Tout ce qui est juste ici – c'est une raison essentielle pour laquelle j'ai choisi ce Balzac – concerne le portrait en actes des conditions éditoriales du début du XIXe siècle. On y découvre les prémices du marché actuel, relativement peu changé, où l'on suit en une prose solide comme le commerce prévaut sur le talent, en sorte que j'y ai peu appris, et même qu'on pourrait avoir malheureusement la naïveté de penser que les contrats et relations entre éditeurs et auteurs se sont améliorés depuis que Balzac s'en est plaint avec tant d'exactitude et de vérité. Mais alors ce deviendrait un livre menteur, par présomption du lecteur : l'étonnement outré que celui-ci trouverait à une situation littéraire si détestable lui ferait accroire qu'il est bon que notre société ait « progressé »... et il continuerait de supposer que « nous n'en sommes plus là » ; or, nous en sommes pire, la situation s'étant dégradée avec l'acclimatation à un système esclavagiste.

Reste le style bien sûr, l'exactitude lexicale et classique, le souci de l'infime quelquefois éloquent quand il n'est pas oiseux, les éclairs de généralisations justes, ainsi que des éléments de vérité piquante ponctuellement insérés dans la narration, et qui relèvent sans cesse le constat d'une simple histoire. Cette solidité est le substrat de la littérature française, toute sa verve et son sens, et il est dommage que faute de savoir y atteindre, nombre d'écrivains contemporains tâchent à réformer sa substance digne et noble qu'il fallait conserver pour la supplanter d'efforts encore plus élevés, au lieu d'y substituer comme ils font la forme lâche et les thèmes polis en quoi se résume à présent toute sa détestable poisse mondaine et inéloquente.

À suivre : Notre cause commune, Chouard.

***

« Tous discutaient sans disputer. Ils n'avaient point de vanité, étant eux-mêmes leur auditoire. Ils se communiquaient leurs travaux, et se consultaient avec l'adorable bonne foi de la jeunesse. S'agissait-il d'une affaire sérieuse ? l'opposant quittait son opinion pour entrer dans les idées de son ami, d'autant plus apte à l'aider qu'il était impartial dans une cause ou dans une œuvre en dehors de ses idées. Presque tous avaient l'esprit doux et tolérant, deux qualités qui prouvaient leur supériorité. L'Envie, cet horrible trésor de nos espérances trompées, de nos talents avortés, de nos succès manqués, de nos prétentions blessées, leur était inconnue. Tous marchaient d'ailleurs dans des voies différentes.
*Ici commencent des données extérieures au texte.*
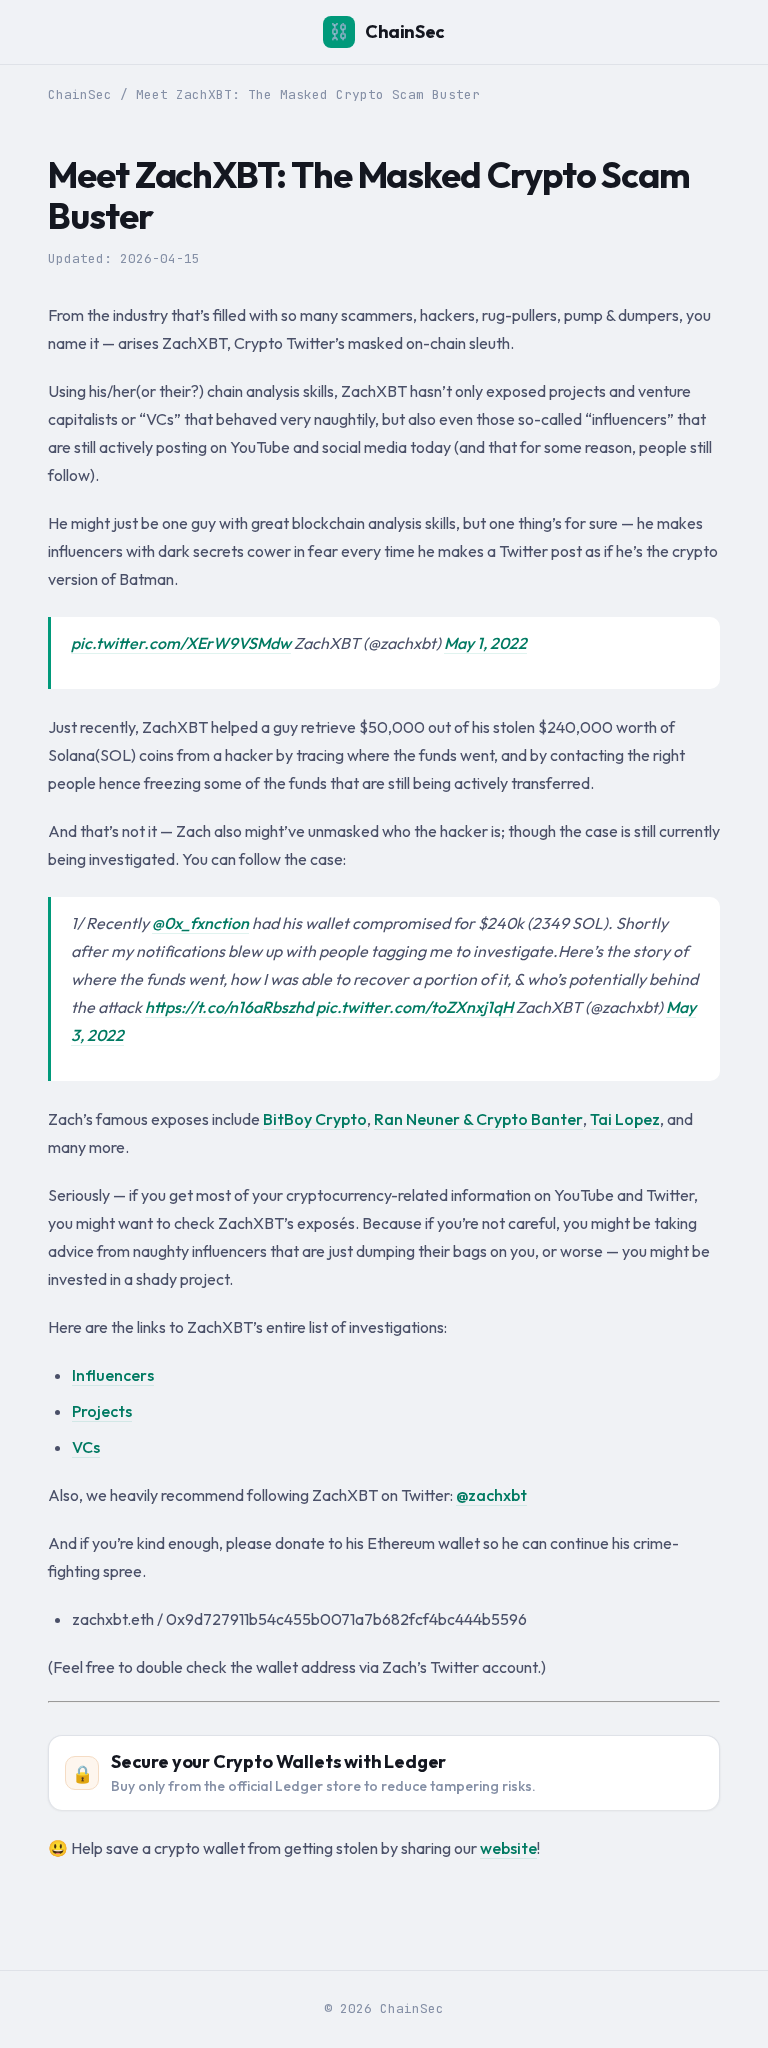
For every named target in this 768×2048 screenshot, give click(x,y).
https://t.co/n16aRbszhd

Aussi, ceux qui furent admis, comme Lucien, dans leur société se sentaient-ils à l'aise. Le vrai talent est toujours bon enfant et candide, ouvert, point gourmé ; chez lui, l'épigramme caresse l'esprit, et ne vise jamais l'amour-propre. Une fois la première émotion que cause le respect dissipée, on éprouvait des douceurs infinies auprès de ces jeunes gens d'élite. La familiarité n'excluait pas la conscience que chacun avait de sa valeur, chacun sentait une profonde estime pour son voisin ; enfin, chacun se sentant de force à être à son tour le bienfaiteur ou l'obligé, tout le monde acceptait sans façon. » (page 286)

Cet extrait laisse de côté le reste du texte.